Sawflies have herbivorous larvae; calling them parasitic because they do not consume the entire host plant is not accepted practice in biology. Some sawflies in this family roll leaves, which might qualify as parasitism, but it's a bit of a stretch; besides, there is no evidence whatsoever that Ulteramus did that. Aside from these considerations, a parasitic wasp is generally understood to be something entirely different and, beyond even this, if all sawflies were indeed parasitic, it would be a useless repetition to point it out in each genus' description. complainer (talk) 11:34, 23 September 2016 (UTC)[reply]

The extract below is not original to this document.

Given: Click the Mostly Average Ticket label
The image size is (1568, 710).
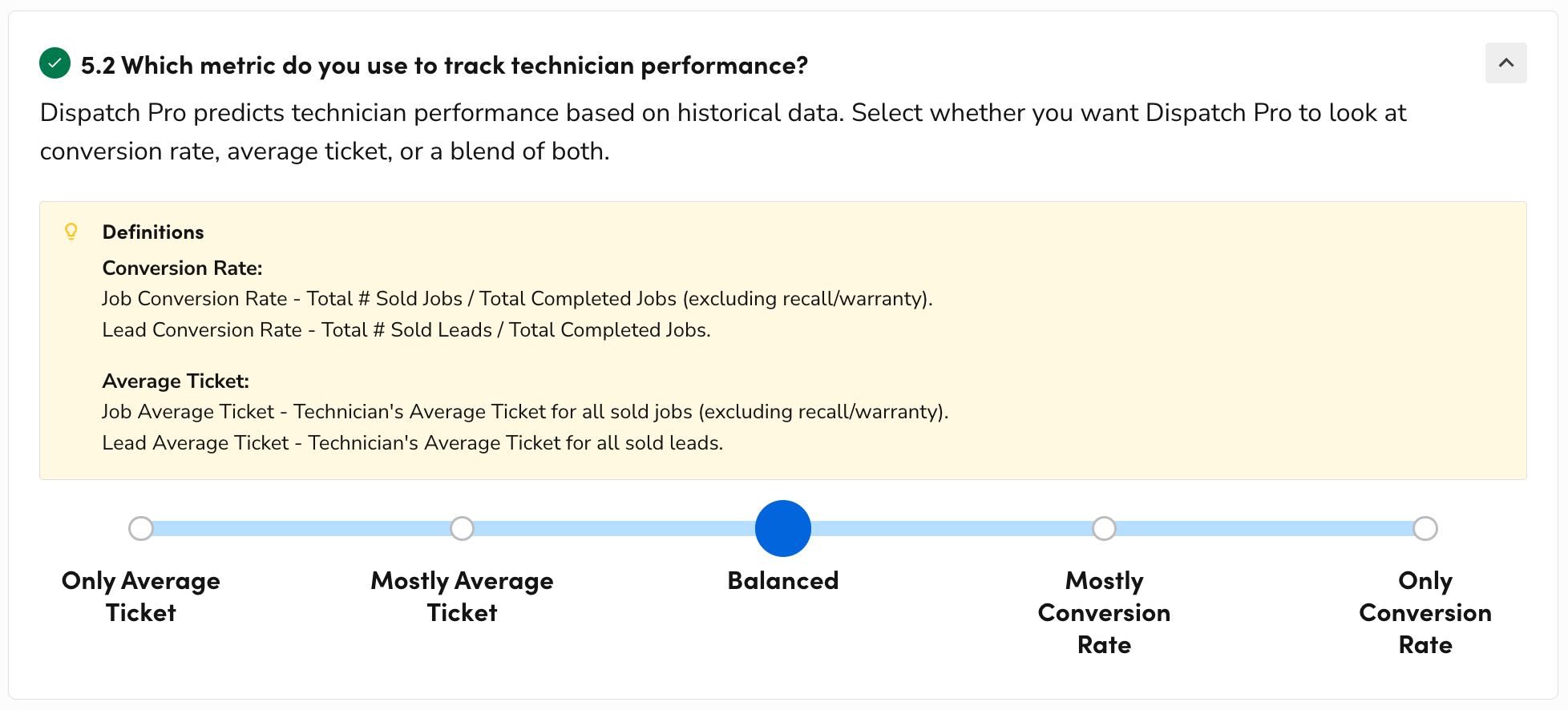Looking at the screenshot, I should (462, 596).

Parasitism, and taking it to talk is what happens when its clear that two parties on Wiki do not agree about an article aspect.--Kevmin § 13:05, 23 September 2016 (UTC)[reply]
I read that article before posting here: I invite you to do the same. You might also want not to blatantly ignore the other two points above. complainer (talk) 13:14, 23 September 2016 (UTC)[reply]
I have not ignored your points, I do not agree with them however. The pedantry of arguing over a single word on a general encyclopedia page is not worth the effort, when i would rather be doing article construction. As a note I NEVER tried to link Ulteramus into the apocrita parasitoids.--Kevmin § 13:24, 23 September 2016 (UTC)[reply]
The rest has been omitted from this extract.